[Recorded information]:
###

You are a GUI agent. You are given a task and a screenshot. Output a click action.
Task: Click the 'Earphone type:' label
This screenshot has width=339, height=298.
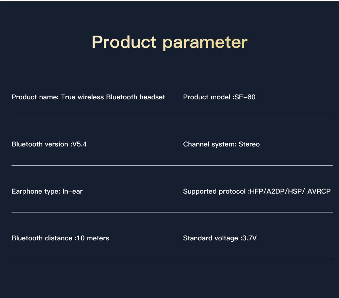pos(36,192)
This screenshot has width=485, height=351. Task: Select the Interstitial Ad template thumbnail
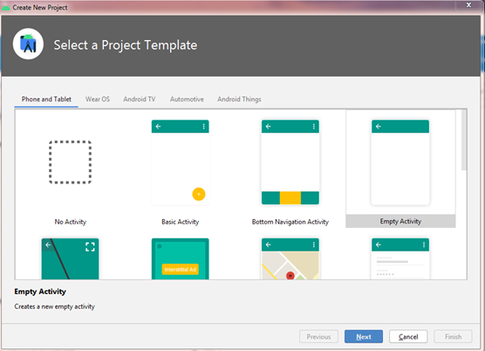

###

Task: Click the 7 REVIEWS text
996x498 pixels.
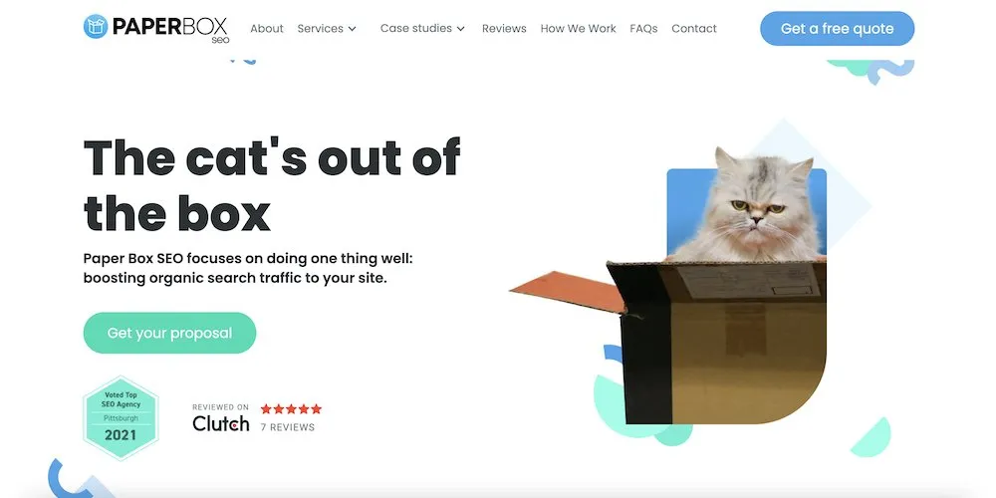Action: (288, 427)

###

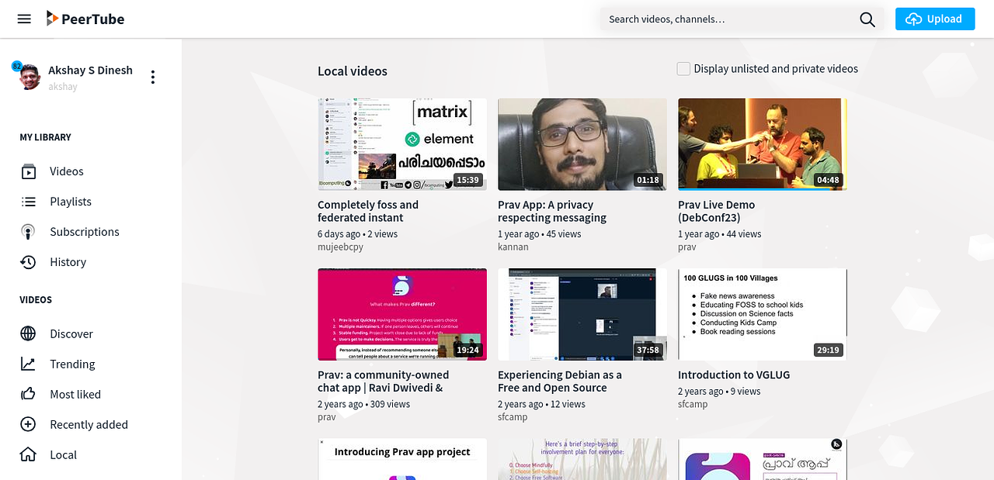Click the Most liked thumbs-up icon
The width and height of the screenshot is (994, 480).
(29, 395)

###

[Problem to work on]:
Output the rows from the line with "You are a GUI" up to and including the line with "This screenshot has width=485, height=351.", copying them word for word and leaving out the pictures.

[The reply]:
You are a GUI agent. You are given a task and a screenshot. Output a click action.
Task: Click the 'Earphone type:' label
This screenshot has width=339, height=298.
pos(36,192)
This screenshot has width=485, height=351. Task: Select the Interstitial Ad template thumbnail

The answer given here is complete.